4 comments on “Business as usual

  1. Oh, dear. It really is everywhere these days, so I’ll simply say I do understand, truly – and leave it go at that. Otherwise, I might risk a bit of a rant myself.

    What I cannot understand is why so many in business today act as though their customers are an imposition upon their time and energies, rather than the source of their profit. Given what’s happening in the States, it could simply be that we’re witnessing the end of free-market capitalism. Why bother with those silly old customers when your security lies with government subsidies and bailouts?

    My goodness. I’m grumbling, aren’t I? I’ll wish you good luck with your inquiry about the shoes instead, and go off to see what Granny-Anne has to say!

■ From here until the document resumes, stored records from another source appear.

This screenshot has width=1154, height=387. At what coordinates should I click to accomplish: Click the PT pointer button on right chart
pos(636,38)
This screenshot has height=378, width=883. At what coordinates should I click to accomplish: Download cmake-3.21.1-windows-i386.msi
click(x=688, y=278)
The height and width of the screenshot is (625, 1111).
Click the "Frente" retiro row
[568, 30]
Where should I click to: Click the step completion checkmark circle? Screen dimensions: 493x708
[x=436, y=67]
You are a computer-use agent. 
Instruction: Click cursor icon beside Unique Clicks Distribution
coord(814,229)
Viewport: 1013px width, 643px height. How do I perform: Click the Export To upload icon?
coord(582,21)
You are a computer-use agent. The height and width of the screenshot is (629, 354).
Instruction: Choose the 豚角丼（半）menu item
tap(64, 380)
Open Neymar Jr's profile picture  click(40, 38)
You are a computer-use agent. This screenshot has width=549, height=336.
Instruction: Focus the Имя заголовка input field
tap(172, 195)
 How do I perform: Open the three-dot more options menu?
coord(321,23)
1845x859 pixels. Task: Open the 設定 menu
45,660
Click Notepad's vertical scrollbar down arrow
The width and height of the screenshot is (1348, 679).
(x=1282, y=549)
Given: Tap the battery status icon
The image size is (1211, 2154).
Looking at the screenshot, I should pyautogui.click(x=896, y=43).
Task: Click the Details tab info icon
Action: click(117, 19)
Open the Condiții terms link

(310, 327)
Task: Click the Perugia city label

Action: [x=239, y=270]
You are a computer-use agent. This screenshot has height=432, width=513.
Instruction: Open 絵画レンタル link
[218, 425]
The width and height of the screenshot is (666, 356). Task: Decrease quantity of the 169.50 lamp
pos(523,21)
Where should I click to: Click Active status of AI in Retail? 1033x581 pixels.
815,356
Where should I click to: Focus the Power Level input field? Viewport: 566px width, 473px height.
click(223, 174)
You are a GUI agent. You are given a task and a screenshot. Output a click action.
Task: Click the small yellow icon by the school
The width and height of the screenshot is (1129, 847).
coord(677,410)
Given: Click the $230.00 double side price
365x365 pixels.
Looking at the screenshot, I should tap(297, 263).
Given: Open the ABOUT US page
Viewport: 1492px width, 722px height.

  2. This malaise is so widespread that I don’t think the subsidies and bailouts argument can apply across the board. I am inclined to think that there are two main causes: 1/ Lack of individual accountability, caused by the difficulty of dismissing individuals who are simply incompetent or couldn’t care less – at all levels from top management and directors downwards. 2/ Sheer ignorance of those who really don’t know their job/business and who in turn were “trained” by others who didn’t know. This situation was accelerated (though not caused) by the grand agist clearout in the 90’s, when lots of good, experienced people were heaved out of the workforce at all levels because they were over 40 or 45 and were therefore deemed to be past their sell-by date. This was done by people who didn’t know what it was that they didn’t know – and didn’t care either -and they have since trained successors with the same mindset. The same inexcusable brand of ignorance ensures that nothinmg is learned from history – which is why expensive “think tanks” are needed to rediscover that clean hospital wards mean fewer infections and why, more recently, it has been deemed desirable for those wanting mortgages to save a 10% deposit (just as we did 40 years ago) if only to demonstrate that they are likely to afford the repayments.
    I did say don’t get me started!

    • But I’m glad you got started because you got me thinking about something that hadn’t crossed my mind – cavalierly dismissing those with years of experience and hard-gained knowledge because they are “old”. And, of course, offering “buy-outs” to older employees and encouraging early retirement in order to reduce costs.

      In the course of the health care debate here there has been much talk about the benefits of “pulling the plug on granny”. As one of President Obama’s closest advisers says, if there are limited benefits, they should go to those who have the most to offer society – the twenty-somethings who have decades left, rather than the oldsters who have only five or ten years left.